So, CloudFront does its thing processing and deploying my distribution, and I'm assuming pulling the assets from my '/assets/..' web directory. All src
, href
, and CSS url()
references point to http://static.example.com in my current HTML and CSS documents, including all font-face
references. After the distribution is deployed, I hit my site http://example.com in a browser.

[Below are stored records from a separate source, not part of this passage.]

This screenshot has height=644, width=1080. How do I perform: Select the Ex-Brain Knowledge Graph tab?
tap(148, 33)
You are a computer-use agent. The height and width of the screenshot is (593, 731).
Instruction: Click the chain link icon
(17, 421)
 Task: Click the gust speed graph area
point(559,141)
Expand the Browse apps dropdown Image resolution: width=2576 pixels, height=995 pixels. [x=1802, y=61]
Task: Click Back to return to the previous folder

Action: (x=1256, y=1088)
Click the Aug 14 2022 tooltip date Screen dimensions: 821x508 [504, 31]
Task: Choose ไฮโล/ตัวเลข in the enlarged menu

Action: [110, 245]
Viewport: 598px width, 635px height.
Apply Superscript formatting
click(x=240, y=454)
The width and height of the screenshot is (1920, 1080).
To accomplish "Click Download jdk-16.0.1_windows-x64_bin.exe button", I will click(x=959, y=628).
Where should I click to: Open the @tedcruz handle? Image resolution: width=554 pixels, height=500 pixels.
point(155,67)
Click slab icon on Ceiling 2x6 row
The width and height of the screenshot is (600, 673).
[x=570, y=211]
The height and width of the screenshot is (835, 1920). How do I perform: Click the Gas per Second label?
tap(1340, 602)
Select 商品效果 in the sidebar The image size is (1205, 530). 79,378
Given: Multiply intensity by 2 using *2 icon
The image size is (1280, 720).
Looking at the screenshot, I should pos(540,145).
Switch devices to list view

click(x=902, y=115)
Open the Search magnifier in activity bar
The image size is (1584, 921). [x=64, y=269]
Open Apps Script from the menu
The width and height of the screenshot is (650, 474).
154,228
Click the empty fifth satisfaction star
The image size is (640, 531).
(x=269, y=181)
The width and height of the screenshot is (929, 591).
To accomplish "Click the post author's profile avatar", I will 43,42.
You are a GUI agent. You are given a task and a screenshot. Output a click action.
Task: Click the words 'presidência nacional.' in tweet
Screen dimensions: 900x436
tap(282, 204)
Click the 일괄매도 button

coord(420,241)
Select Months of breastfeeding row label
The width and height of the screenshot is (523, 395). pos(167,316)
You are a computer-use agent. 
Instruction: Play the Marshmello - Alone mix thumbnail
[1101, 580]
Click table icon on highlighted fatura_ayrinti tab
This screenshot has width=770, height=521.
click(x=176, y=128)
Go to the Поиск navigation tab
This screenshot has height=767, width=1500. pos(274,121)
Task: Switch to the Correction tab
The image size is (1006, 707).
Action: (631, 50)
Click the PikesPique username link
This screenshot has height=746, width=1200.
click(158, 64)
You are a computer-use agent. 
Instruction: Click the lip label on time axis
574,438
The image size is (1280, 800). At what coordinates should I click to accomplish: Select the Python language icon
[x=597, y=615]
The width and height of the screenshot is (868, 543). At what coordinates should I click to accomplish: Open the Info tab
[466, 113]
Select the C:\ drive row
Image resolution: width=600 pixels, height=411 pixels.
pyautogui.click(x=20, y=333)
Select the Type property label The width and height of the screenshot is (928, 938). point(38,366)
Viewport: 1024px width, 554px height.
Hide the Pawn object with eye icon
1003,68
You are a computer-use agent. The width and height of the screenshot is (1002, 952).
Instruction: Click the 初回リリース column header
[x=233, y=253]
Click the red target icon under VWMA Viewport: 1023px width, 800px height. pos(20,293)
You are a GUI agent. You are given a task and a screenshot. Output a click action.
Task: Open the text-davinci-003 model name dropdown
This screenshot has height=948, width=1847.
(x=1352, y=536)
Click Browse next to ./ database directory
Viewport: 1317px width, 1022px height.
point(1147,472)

It appears that all static site assets are served correctly from CloudFront w/ appropriate caching headers as defined in my nginx config...EXCEPT...webfonts. I am getting missing fonts on the page and cross-domain access policy error messages in my browser console.
Headers—
An image, for reference (when pinging my server):
curl -I "http://example.com/assets/images/image1.png" HTTP/1.1 200 OK Server: nginx/1.6.3 Date: Sun, 15 May 2016 02:09:25 GMT Content-Type: image/png Content-Length: 194665 Last-Modified: Sun, 15 May 2016 01:52:35 GMT Connection: keep-alive ETag: "5737d663-2f869" Expires: Tue, 14 Jun 2016 02:09:25 GMT Cache-Control: max-age=2592000 Cache-Control: public Accept-Ranges: bytes
A font (when pinging my server):
curl -I "http://example.com/assets/fonts/webfont.woff" HTTP/1.1 200 OK Server: nginx/1.6.3 Date: Sun, 15 May 2016 02:10:29 GMT Content-Type: application/font-woff Content-Length: 8752 Last-Modified: Sun, 15 May 2016 01:51:55 GMT Connection: keep-alive Vary: Accept-Encoding ETag: "5737d63b-2230" Expires: Mon, 15 May 2017 02:10:29 GMT Cache-Control: max-age=31536000 Cache-Control: public Access-Control-Allow-Origin: example.com Accept-Ranges: bytes
Same image (when requesting from CloudFront):
curl -I "http://static.example.com/assets/images/image1.png" HTTP/1.1 200 OK Content-Type: image/png Content-Length: 194665 Connection: keep-alive Server: nginx/1.6.3 Date: Sun, 15 May 2016 02:39:16 GMT Last-Modified: Sun, 15 May 2016 01:52:35 GMT ETag: "5737d663-2f869" Expires: Tue, 14 Jun 2016 02:39:16 GMT Cache-Control: max-age=2592000 Cache-Control: public Accept-Ranges: bytes X-Cache: Miss from cloudfront Via: 1.1 lots_of_random_characters_i_dont_know_if_should_share_here.cloudfront.net (CloudFront) X-Amz-Cf-Id: lSM1plINYENbYycBn424LJ2wdtDhS3CpqAFiDSoxQDEctP_WM09bUQ==
Same font (when requesting from CloudFront):
curl -I "http://static.example.com/assets/fonts/webfont.woff" HTTP/1.1 200 OK Content-Type: application/font-woff Content-Length: 8752 Connection: keep-alive Server: nginx/1.6.3 Date: Sun, 15 May 2016 02:41:00 GMT Last-Modified: Sun, 15 May 2016 01:51:55 GMT ETag: "5737d63b-2230" Expires: Mon, 15 May 2017 02:41:00 GMT Cache-Control: max-age=31536000 Cache-Control: public Access-Control-Allow-Origin: example.com Accept-Ranges: bytes Vary: Accept-Encoding X-Cache: Miss from cloudfront Via: 1.1 lots_of_random_characters_i_dont_know_if_should_share_here.cloudfront.net (CloudFront) X-Amz-Cf-Id: vNfiyurS8pjosofnpLNSrnZuaGFg0V4xIs4ySCm05NKDMZ_PozhuOg==
Loading my website at http://example.com, everything seems to work (ie. images) EXCEPT the webfonts. Checking the browser console outputs the following message for every font:
Font from origin 'http://static.example.com' has been blocked from loading by Cross-Origin Resource Sharing policy: The 'Access-Control-Allow-Origin' header contains the invalid value 'example.com'. Origin 'http://example.com' is therefore not allowed access.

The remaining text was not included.